Passenger volumes fell sharply to 10.1% below 2008 levels
(from the -5.6% recorded in January). The 5.9% reduction in
capacity - the most aggressive since the crisis began - could not keep
pace with the fall in demand, pushing the February load factor down to
69.9% (3.2 percentage points below the same month in the previous year).
February international freight volumes were 22.1% below
2008 levels. This is the third consecutive month at more than 20% below
previous year levels (-23.2 in January and -22.6% in December).

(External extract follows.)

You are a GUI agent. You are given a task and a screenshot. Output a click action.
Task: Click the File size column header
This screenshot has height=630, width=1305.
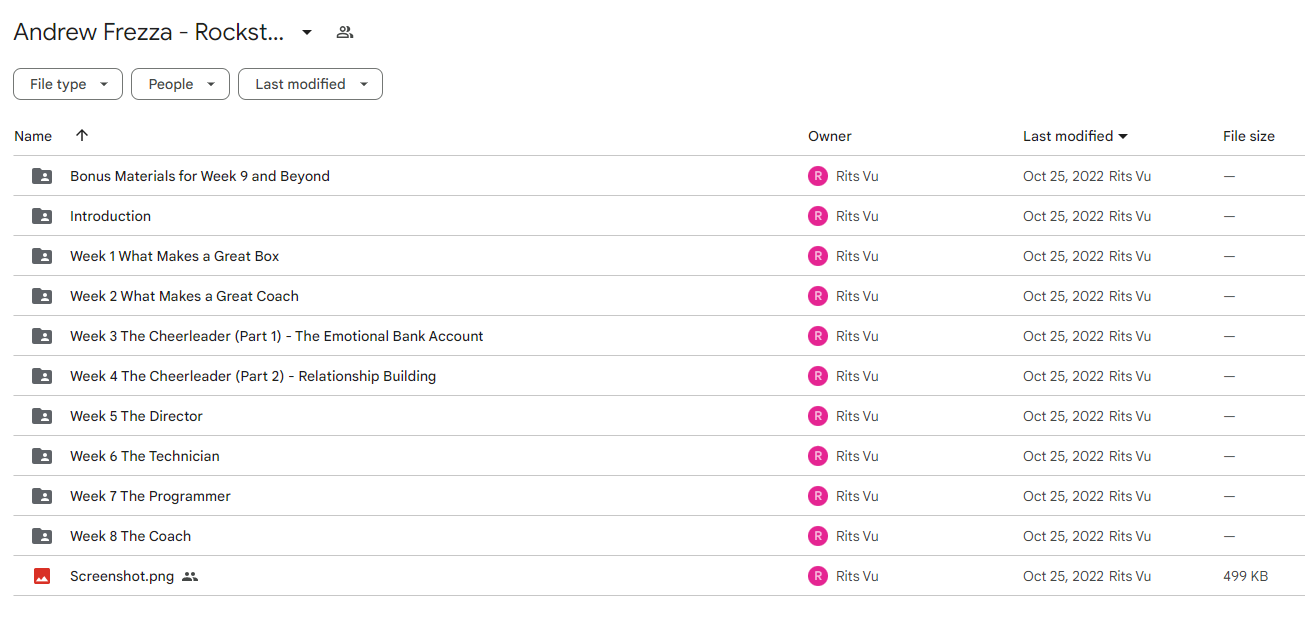pos(1249,136)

“Gloom continues. The sharp drop in February passenger
traffic shows the broadening scope of the crisis. Freight traffic, which
began its decline in June 2008 before passenger markets were hit, has now
had three consecutive months in the -22% to -23% range. We may have found
a bottom to the freight decline, but the magnitude of the drop means that
it will take time to recover,” said Giovanni Bisignani, IATA’s Director
General and CEO.
Passenger
- The decline
in demand for international travel outpaced capacity adjustments in
all regions.
- African
carriers saw the largest demand decline (-13.7%),
outpacing even the most aggressive capacity cuts (-11.8%).
- Asia-Pacific
carriers saw passenger traffic decline by 12.8%, far
outstripping the -7.8% capacity adjustment. The region’s export dependant
economies continue to suffer, impacting both business and leisure
travel - particularly to long-haul destinations. While this may be
somewhat exaggerated by Chinese New Year (which took place in
January 2009 and February 2008), the sharp downward drop from the
-8.4% recorded in January shows the deepening impact of the crisis
on this region.
- North
American carriers recorded a 12.0% drop in demand,
also outpacing an aggressive -7.1% capacity adjustment. Consumer
confidence remains low in what is traditionally a weak month for
travel.
- Europe’s
carriers saw traffic fall in line with the global
average at -10.1%. Long-haul markets to the US and Asia have been
particularly hard hit reflecting negative economic sentiment such as
that seen in Germany where business confidence hit new lows in both
February and again this month.
- Latin
American carriers most closely matched demand drops
(-3.8%) with capacity adjustment (-2.4%). A slowdown in commodities
is impacting trade - particularly with the US and Asia.
- Middle East
carriers bucked the trend of falling demand with an
increase of 0.4% in international passenger traffic. But an
aggressive capacity increase of 7.3% drove load factors down 4.7
percentage points to 68.1%.
Cargo
- All cargo
markets saw extremely weak demand continue as a result of the
collapse in international trade in goods and the much lower shipment
of components by manufacturers. However, the level of air
freight appears to have found a floor over the past three months.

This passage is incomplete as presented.